Hi Matt,

Just to be clear, what I'm looking for is a way to serialize a POJO class for 
Kafka but also for Flink, I'm not sure the interface of both frameworks are 
compatible but it seems they aren't.

For Kafka (producer) I need a Serializer and a Deserializer class, and for 
Flink (consumer) a SerializationSchema and DeserializationSchema class.

Any example of how to put this together would be greatly appreciated.

There’s actually a related JIRA for this: 
https://issues.apache.org/jira/browse/FLINK-4050.
The corresponding PR is https://github.com/apache/flink/pull/2705, which adds 
wrappers for the Kafka serializers.
Is this feature what you’re probably looking for?

Best Regards,
Gordon


On November 18, 2016 at 12:11:23 PM, Matt (dromitl...@gmail.com) wrote:

Just to be clear, what I'm looking for is a way to serialize a POJO class for 
Kafka but also for Flink, I'm not sure the interface of both frameworks are 
compatible but it seems they aren't.

For Kafka (producer) I need a Serializer and a Deserializer class, and for 
Flink (consumer) a SerializationSchema and DeserializationSchema class.

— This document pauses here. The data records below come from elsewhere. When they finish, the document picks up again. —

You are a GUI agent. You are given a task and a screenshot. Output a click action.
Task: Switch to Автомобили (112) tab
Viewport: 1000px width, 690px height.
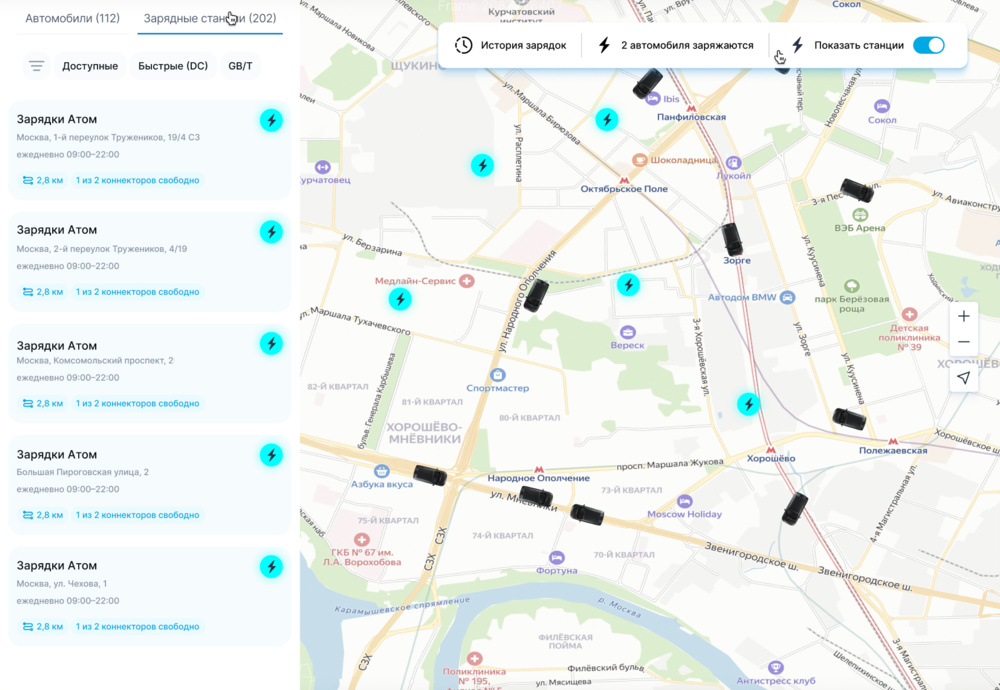point(72,19)
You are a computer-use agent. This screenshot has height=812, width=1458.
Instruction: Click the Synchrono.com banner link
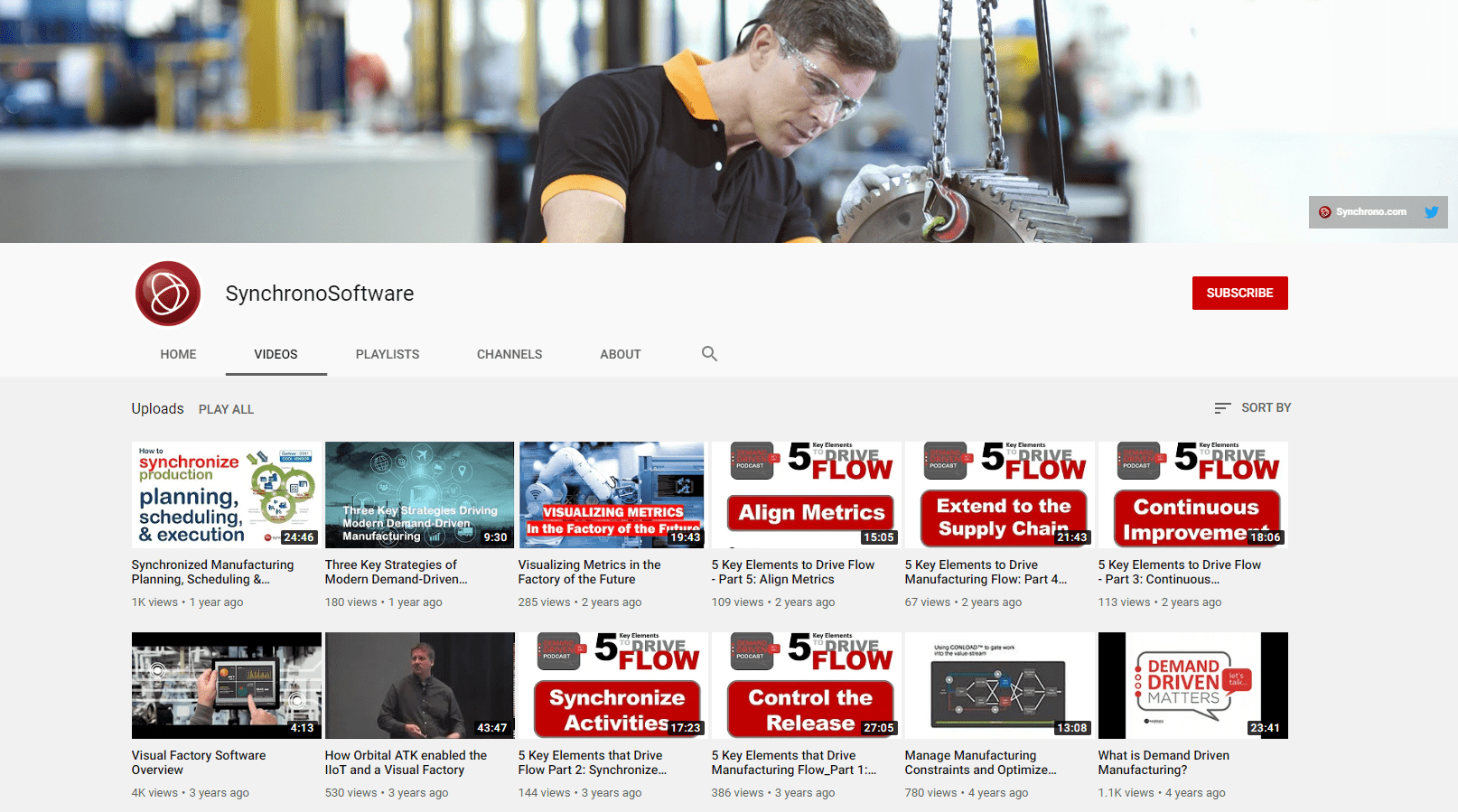1362,212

Any example of how to put this together would be greatly appreciated.

On Thu, Nov 17, 2016 at 9:12 PM, Dromit <dromitl...@gmail.com> wrote:
Tzu-Li Tai, thanks for your response.

I've seen the example you mentioned before, TaxiRideSchema.java, but it's way 
too simplified.

In a real POJO class you may have multiple fields such as integers, strings, 
doubles, etc. So serializing them as a string like in the example wouldn't work 
(you can't put together two arbitrary strings and later split the byte array to 
get each of them, same for two integers, and nearly any other types).

I feel there should be a more general way of doing this regardless of the 
fields on the class you're de/serializing.

What do you do in these cases? It should be a pretty common scenario!

Regards,
Matt

On Wed, Nov 16, 2016 at 2:01 PM, Philipp Bussche <philipp.buss...@gmail.com> 
wrote:
Hi Dromit

I started using Flink with Kafka but am currently looking into Kinesis to
replace Kafka.
The reason behind this is that eventually my application will run in
somebody's cloud and if I go for AWS then I don't have to take care of
operating Kafka and Zookeeper myself. I understand this can be a challenging
task.
Up to know where the Kafka bit is only running in a local test environment I
am happy running it as I just start 2 Docker containers and it does the job.
But this also means I have no clue how Kafka really works and what I need to
be careful with.
Besides knowledge which is required as it seems for Kafka costs is another
aspect here.
If one wants to operate a Kafka cluster plus Zookeeper on let's say the
Amazon cloud this might actually be more expensive than "just" using Kinesis
as a service.
There are apparently draw backs in terms of functionality and performance
but for my use case that does not seem to matter.